Beef production has the highest demand for water of the livestock industries investigated. This is in part likely to be due to the common usage of irrigated fodder, longer turnover times and the use of higher rainfall grazing areas for beef production compared to small ruminants. The longer turnover times are a function of a longer gestation period, lower reproductive rates and longer growing time to market than other livestock species. In poverty prone regions of the world ruminants are grazed or feed mostly on crop residues, used for crop production and probably requiring much less water than those in the developed world where grain or irrigated forage are commonly as livestock feed. The water efficiencies for these countries were not included in the study above.

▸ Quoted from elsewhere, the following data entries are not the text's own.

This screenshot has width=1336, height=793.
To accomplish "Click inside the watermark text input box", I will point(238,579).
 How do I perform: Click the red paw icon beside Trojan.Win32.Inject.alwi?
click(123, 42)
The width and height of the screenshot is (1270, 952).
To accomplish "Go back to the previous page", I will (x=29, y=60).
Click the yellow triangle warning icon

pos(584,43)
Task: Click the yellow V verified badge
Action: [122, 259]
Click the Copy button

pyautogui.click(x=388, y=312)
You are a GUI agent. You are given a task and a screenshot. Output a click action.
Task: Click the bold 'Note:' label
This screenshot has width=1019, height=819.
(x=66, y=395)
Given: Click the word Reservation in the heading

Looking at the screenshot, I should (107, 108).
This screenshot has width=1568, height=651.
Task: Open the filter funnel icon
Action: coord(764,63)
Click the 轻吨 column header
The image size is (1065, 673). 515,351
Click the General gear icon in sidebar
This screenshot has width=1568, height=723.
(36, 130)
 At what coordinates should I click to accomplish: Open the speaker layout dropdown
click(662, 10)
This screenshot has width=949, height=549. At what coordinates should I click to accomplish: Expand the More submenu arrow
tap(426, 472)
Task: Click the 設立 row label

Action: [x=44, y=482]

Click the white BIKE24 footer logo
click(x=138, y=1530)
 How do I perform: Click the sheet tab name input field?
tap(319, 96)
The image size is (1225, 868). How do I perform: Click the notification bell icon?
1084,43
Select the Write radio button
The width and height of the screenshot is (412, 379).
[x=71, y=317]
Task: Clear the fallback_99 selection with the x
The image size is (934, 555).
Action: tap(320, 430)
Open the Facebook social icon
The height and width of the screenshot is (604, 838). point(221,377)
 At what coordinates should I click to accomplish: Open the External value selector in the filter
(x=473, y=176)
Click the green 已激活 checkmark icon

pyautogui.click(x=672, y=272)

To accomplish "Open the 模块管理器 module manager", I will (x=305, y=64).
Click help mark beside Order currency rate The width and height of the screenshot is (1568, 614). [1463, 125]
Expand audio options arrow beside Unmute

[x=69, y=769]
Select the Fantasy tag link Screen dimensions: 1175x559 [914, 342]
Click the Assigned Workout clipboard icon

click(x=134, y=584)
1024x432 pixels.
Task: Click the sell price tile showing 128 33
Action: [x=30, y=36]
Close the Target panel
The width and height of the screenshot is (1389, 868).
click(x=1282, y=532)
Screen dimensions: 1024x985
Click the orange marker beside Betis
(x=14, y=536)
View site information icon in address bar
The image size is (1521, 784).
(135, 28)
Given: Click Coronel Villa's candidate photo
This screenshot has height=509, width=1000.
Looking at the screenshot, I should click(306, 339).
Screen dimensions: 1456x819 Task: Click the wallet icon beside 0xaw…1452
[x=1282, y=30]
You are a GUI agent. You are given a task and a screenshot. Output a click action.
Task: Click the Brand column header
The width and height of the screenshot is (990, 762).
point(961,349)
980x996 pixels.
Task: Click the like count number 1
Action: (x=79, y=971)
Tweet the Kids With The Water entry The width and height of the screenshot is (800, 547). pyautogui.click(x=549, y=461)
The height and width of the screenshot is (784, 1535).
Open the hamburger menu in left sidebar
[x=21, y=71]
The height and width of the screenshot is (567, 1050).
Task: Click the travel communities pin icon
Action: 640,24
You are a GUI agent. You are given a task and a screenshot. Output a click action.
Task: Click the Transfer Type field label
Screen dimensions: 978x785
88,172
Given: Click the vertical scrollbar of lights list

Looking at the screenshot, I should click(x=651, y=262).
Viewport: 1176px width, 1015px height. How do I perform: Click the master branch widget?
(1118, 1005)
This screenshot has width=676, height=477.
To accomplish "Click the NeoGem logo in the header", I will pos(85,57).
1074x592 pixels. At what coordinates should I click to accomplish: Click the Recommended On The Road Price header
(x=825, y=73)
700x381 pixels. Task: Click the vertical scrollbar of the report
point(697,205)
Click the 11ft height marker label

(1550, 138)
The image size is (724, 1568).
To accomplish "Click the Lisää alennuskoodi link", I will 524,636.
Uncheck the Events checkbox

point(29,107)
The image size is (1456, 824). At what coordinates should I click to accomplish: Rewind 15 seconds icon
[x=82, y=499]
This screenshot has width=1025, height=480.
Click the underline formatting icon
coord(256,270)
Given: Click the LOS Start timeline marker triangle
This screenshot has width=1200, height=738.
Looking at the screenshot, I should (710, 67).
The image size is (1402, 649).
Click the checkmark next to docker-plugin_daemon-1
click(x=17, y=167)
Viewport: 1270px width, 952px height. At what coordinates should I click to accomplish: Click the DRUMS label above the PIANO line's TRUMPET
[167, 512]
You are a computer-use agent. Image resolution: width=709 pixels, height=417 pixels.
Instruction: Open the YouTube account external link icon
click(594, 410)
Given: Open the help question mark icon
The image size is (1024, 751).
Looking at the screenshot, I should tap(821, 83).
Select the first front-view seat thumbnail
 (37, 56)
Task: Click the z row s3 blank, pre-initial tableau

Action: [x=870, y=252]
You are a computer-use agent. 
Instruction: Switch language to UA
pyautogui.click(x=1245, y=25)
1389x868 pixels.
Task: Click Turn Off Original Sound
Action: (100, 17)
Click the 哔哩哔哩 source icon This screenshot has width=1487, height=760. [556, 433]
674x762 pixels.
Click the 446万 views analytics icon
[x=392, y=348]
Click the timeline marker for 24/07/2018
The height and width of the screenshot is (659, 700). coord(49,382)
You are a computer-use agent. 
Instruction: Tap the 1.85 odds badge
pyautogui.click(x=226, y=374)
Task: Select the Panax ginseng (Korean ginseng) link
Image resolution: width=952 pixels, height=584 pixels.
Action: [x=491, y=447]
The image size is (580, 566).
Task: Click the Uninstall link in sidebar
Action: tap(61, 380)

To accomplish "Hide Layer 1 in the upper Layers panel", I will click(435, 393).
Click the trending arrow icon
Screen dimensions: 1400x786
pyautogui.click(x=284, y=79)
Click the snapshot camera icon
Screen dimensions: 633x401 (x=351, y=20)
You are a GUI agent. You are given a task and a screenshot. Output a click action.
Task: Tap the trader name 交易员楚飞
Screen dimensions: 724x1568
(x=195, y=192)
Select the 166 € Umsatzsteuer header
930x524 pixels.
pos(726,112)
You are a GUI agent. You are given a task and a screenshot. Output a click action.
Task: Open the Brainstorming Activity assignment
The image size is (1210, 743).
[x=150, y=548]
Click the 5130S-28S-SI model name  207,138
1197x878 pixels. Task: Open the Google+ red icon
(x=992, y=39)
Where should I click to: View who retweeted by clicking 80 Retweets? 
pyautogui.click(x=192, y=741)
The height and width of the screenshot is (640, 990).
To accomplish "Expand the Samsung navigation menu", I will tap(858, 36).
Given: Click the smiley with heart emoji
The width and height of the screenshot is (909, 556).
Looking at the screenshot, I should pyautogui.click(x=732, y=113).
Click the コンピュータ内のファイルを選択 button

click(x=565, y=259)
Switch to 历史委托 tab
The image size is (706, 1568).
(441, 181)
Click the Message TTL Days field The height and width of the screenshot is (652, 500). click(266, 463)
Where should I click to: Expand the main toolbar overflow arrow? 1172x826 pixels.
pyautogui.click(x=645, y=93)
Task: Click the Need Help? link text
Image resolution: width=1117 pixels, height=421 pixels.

Overall humans only require 75 grams of protein per day with consumption beyond this amount being converted to energy. Thus, the water used to meet the first 75 gram of dietary protein can be obtained efficiently from animal products. The role of livestock proteins and other livestock nutrients for health as well as livestock utility for crop production have not been included into calculations of water productivity but should not be overlooked in any evaluation of the role of livestock in human food production.